What’s the best macronutrient breakdown for fat loss? 40/40/20 or 50/30/20?
First and foremost, this is obviously very goal dependent. Meaning, that these numbers would most likely be different whether one’s goal is primarily fat loss or muscle gain. That aside, the idea of looking at macronutrients as a percentage of your total caloric intake is highly overrated. There is no magic or even any great advantage to any specific percentage of protein, carbs, or fat in your diet.

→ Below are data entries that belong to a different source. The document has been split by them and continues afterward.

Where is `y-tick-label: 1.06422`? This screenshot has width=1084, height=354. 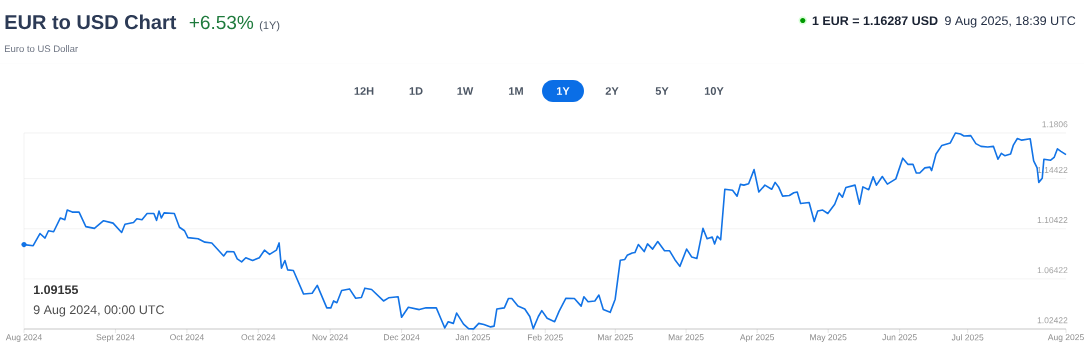 y-tick-label: 1.06422 is located at coordinates (1052, 270).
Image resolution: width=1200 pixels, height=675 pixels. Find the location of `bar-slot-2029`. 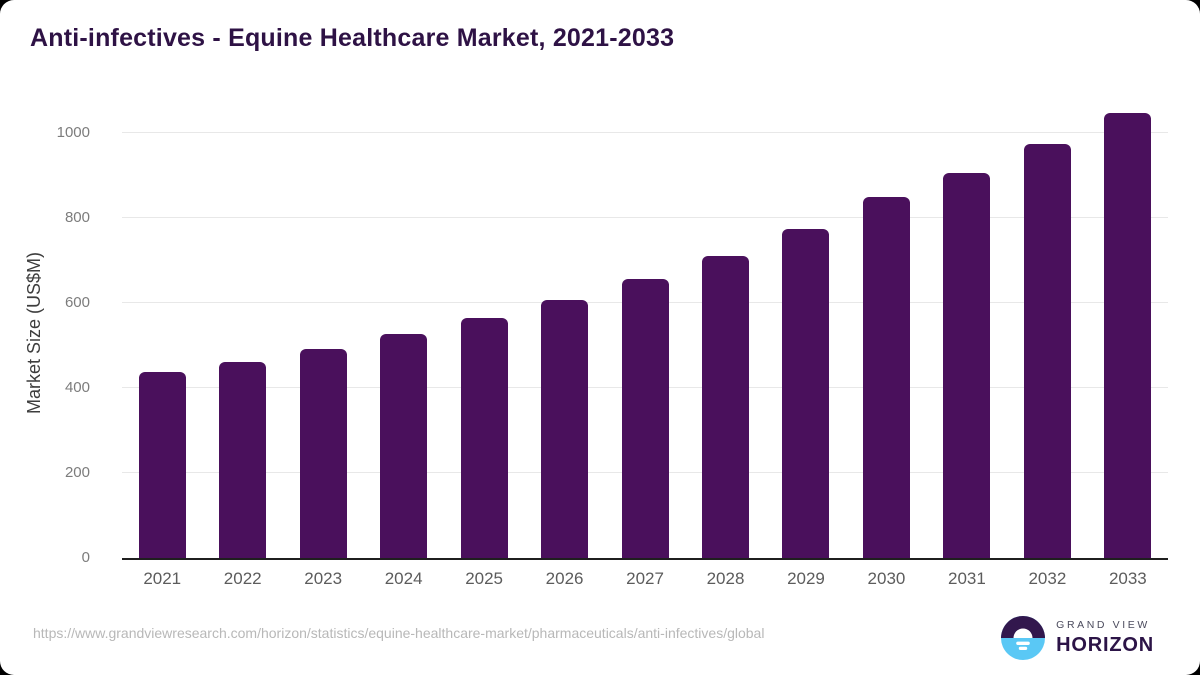

bar-slot-2029 is located at coordinates (806, 333).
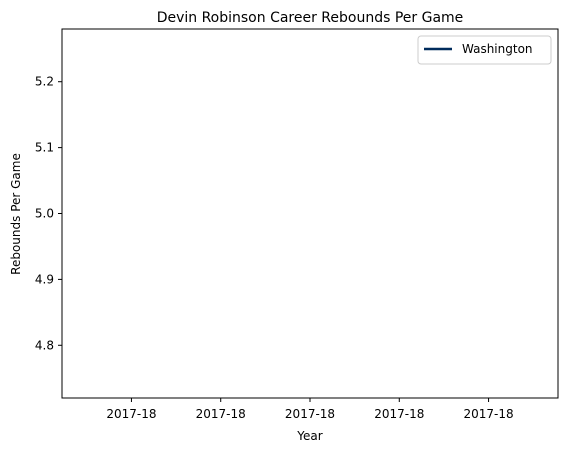 This screenshot has width=570, height=453. I want to click on y-tick-label: 5.2, so click(44, 82).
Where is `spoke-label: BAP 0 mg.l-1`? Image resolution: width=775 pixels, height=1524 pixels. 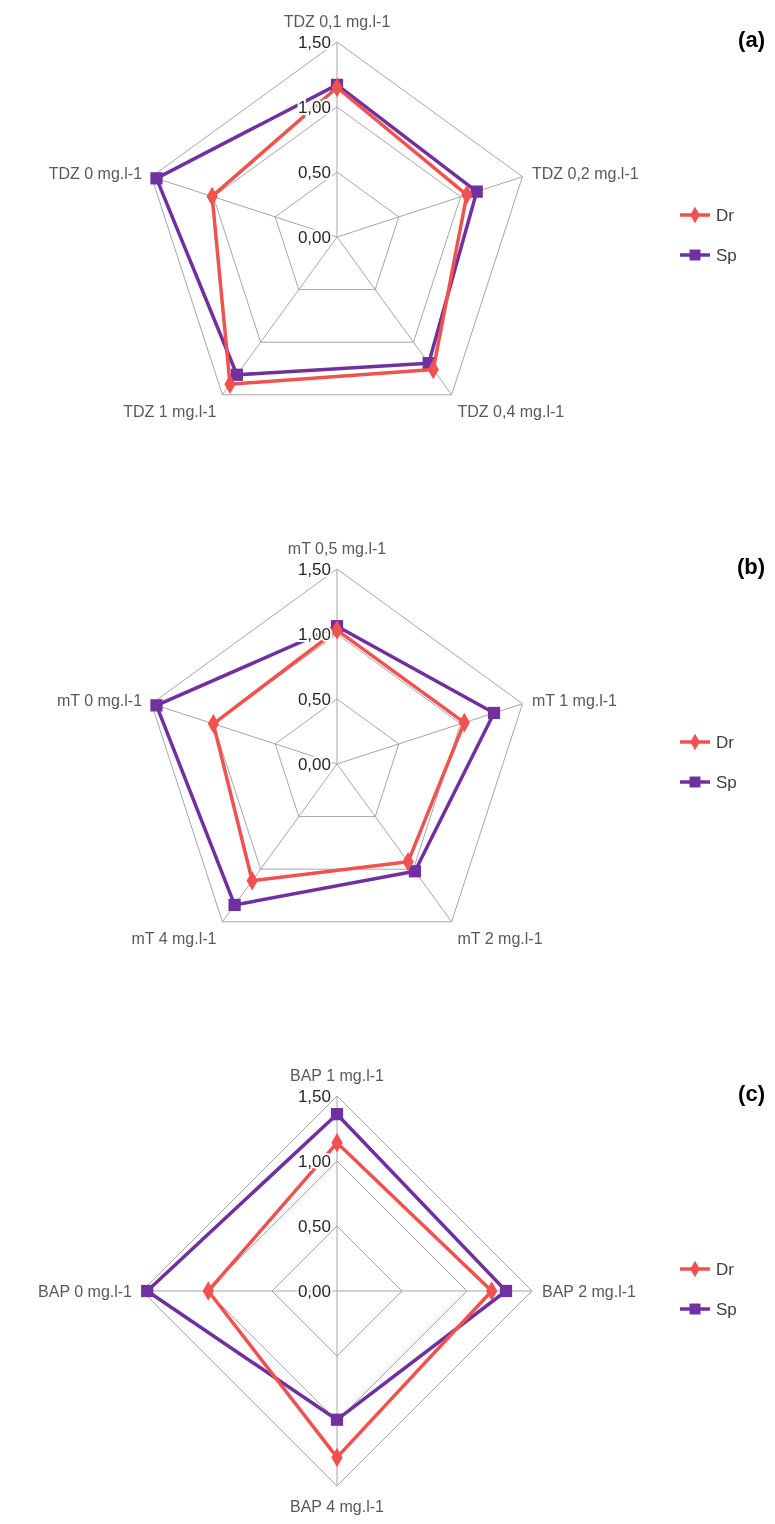 spoke-label: BAP 0 mg.l-1 is located at coordinates (86, 1291).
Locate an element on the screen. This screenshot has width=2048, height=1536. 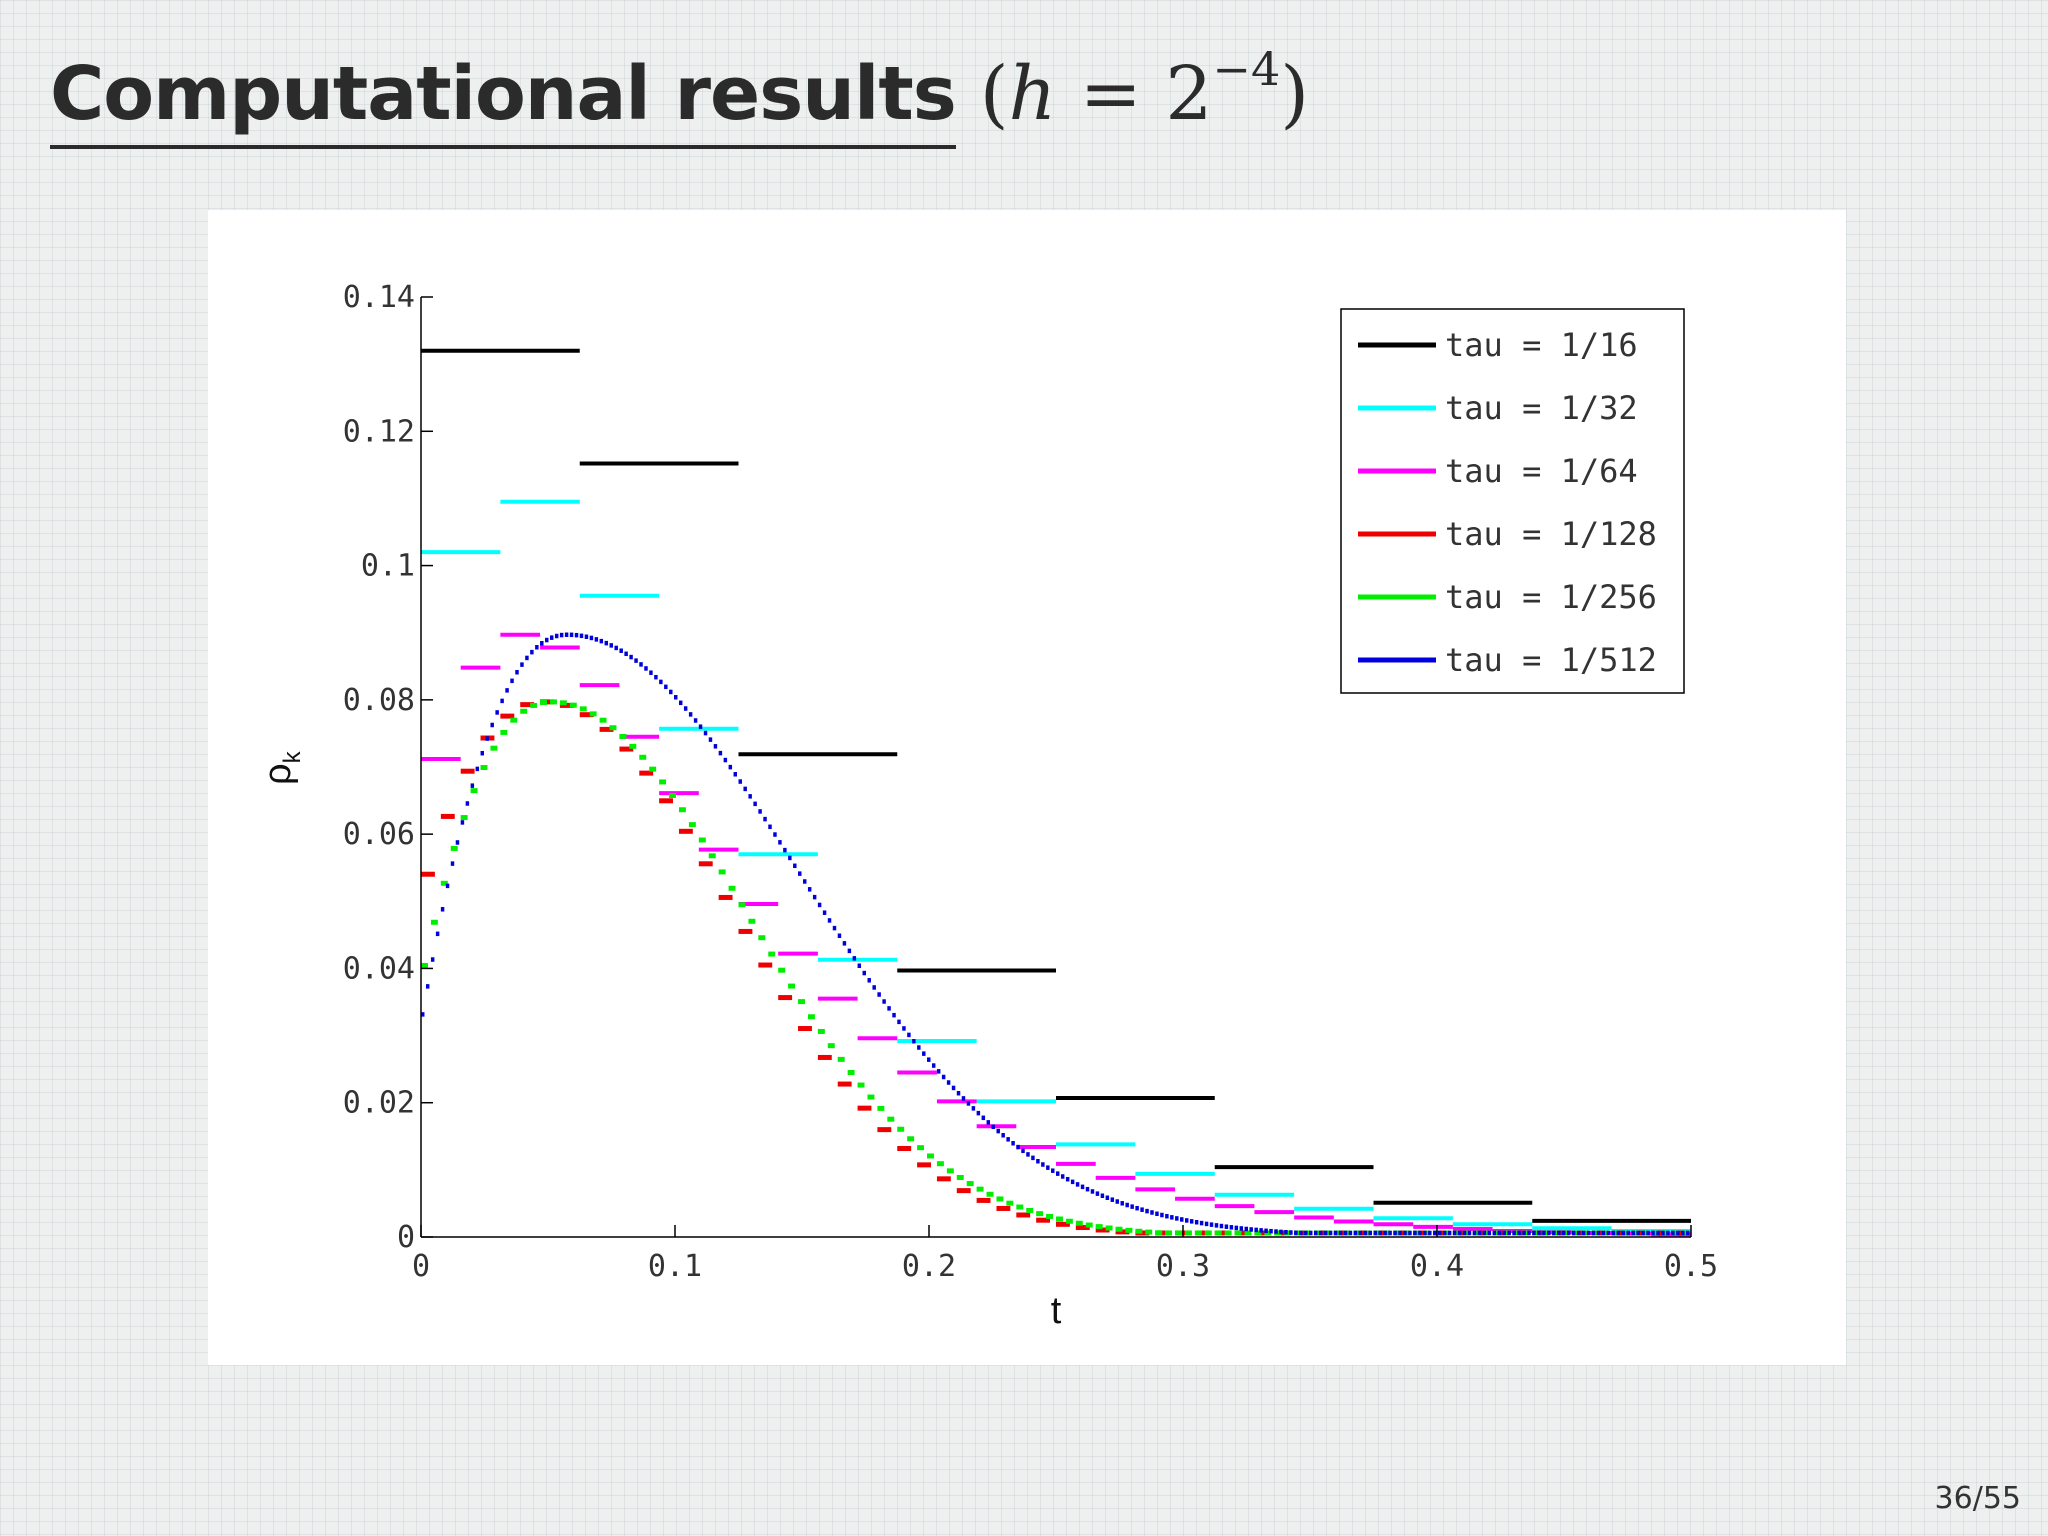
legend-label: tau = 1/256 is located at coordinates (1551, 597).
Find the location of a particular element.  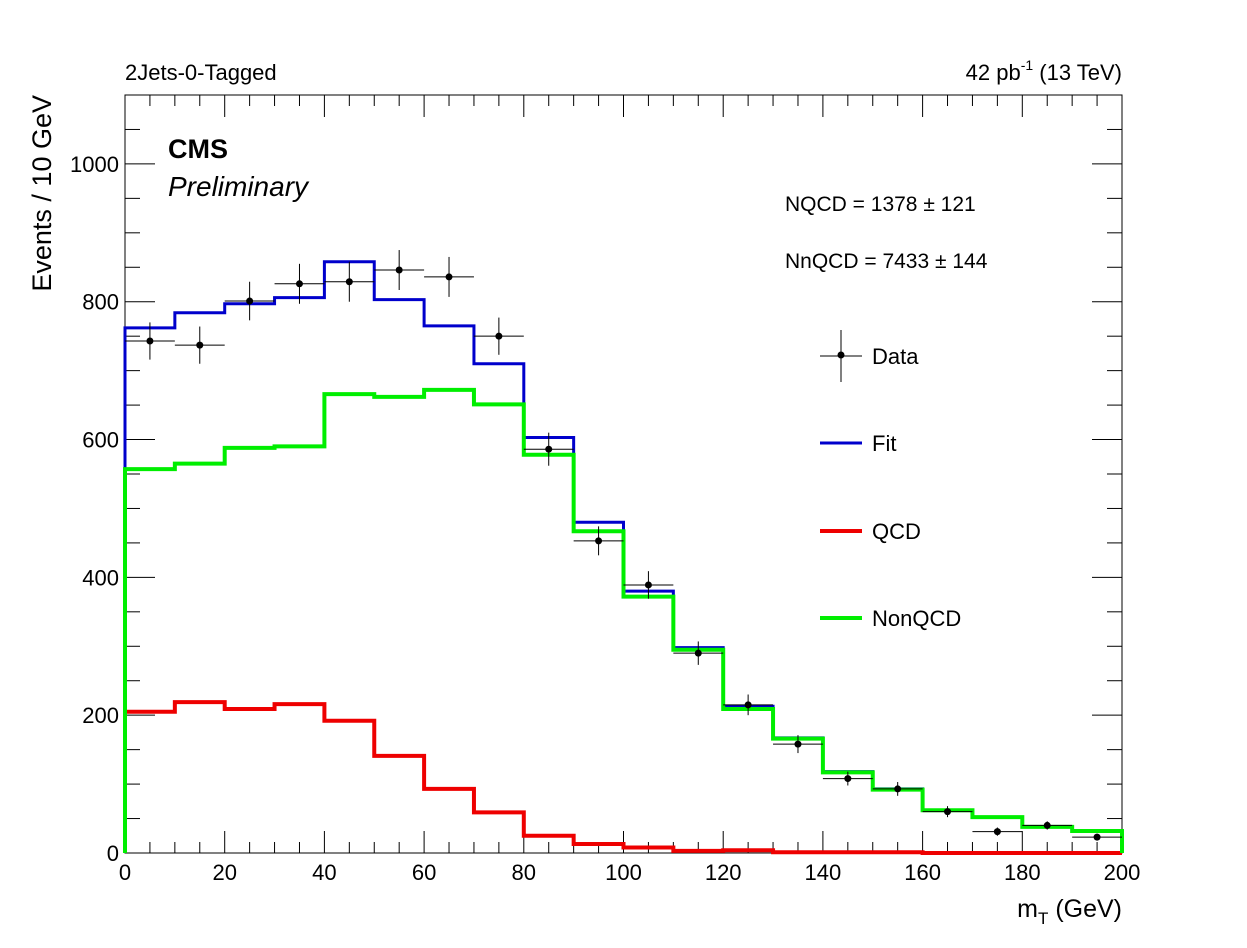

legend-entry-qcd: QCD is located at coordinates (870, 532).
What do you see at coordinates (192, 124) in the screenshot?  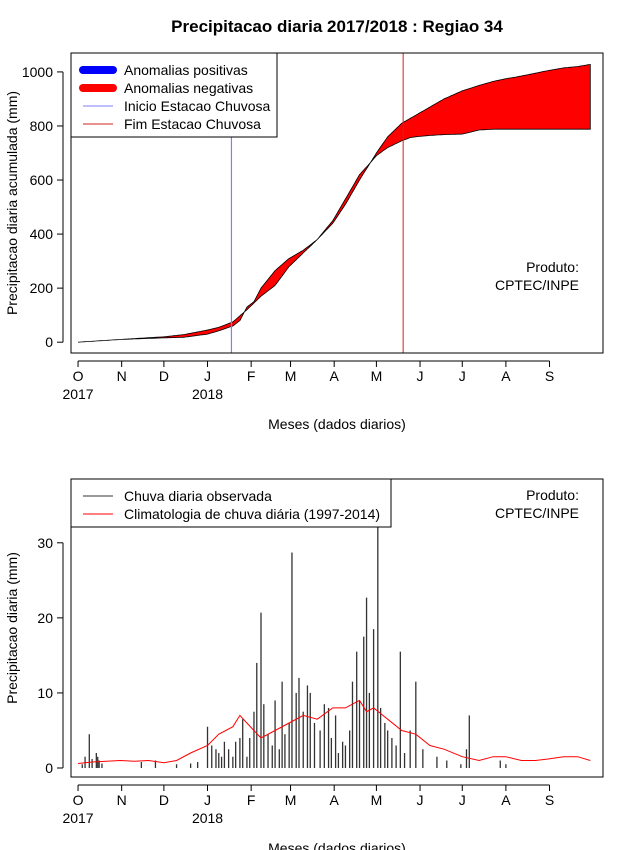 I see `top-legend-label: Fim Estacao Chuvosa` at bounding box center [192, 124].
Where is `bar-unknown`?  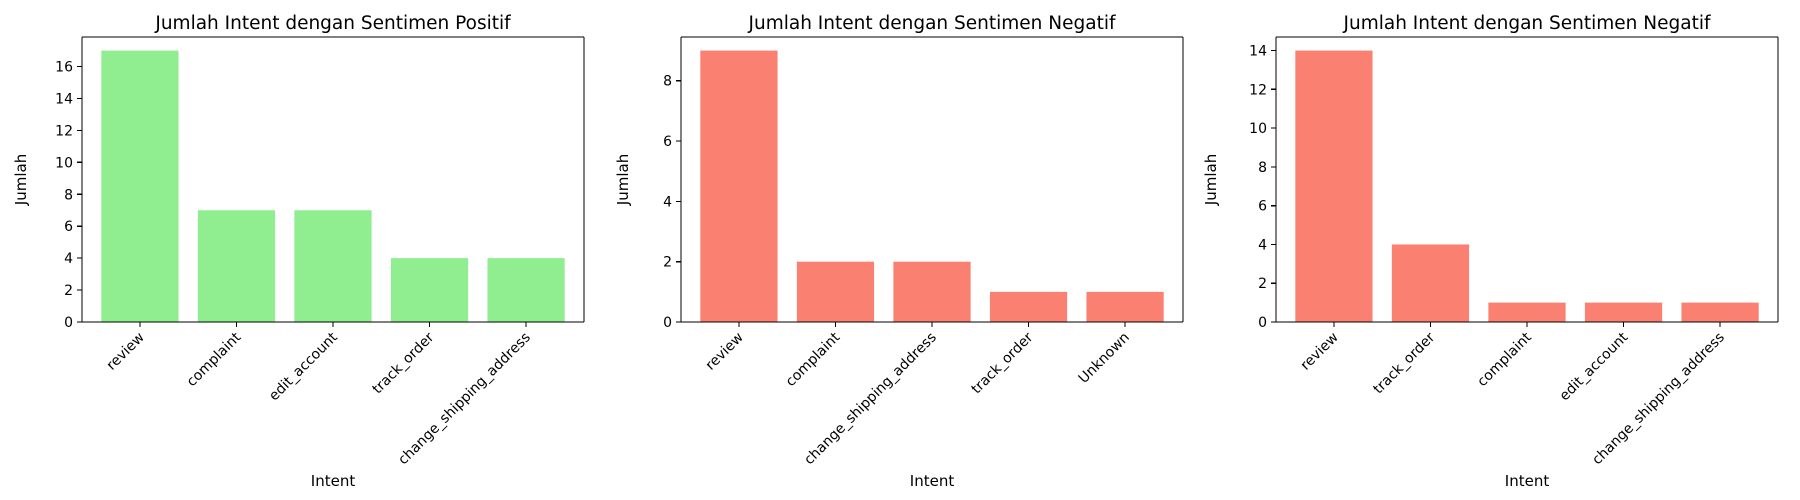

By using percentages you’re working on a ‘relative’ scale (relative to your total calories) and there are potential disadvantages to using this approach. For example, 40% of 1500 calories is a lot different than 40% of 2500 calories. This approach fails to take into consideration overall caloric intake, which is affected by a number of different variables – the amount of muscle you carry and whether your dieting for fat loss or more focused on muscle gain for example. So while the percentage is constant, the absolute number of protein, carb, or fat grams is much different, and this is what is important – how much you’re putting in your mouth. Even with what seems like good percentages, you could still be getting too little or too much of any macronutrient. Maybe you’re shooting for 40% protein; assuming 1500 calories, this works out to about 150 grams of protein. Depending on one’s bodyweight, this could be reasonable. However, let’s take that 40% and apply it to a 2500 calorie diet. That same 40% now equates to 250 grams of protein. Something tells me this is likely overkill for most of women – regardless of what someone might tell you. The science does not support the idea of huge protein intakes. In the end, the wisest approach is to focus on how much of each macronutrient you’re eating per pound of bodyweight. You could be eating 40/40/20 every day, but if you’re eating 10000 calories a day, it doesn’t matter.
What matters is how much you’re eating, not the relative amount of one macronutrient to another. The most important aspect of any nutritional program is the overall calories; how much you’re eating for your body. The most important elements are setting the right caloric intake, and getting adequate protein and essential fatty acids. Everything beyond that is secondary.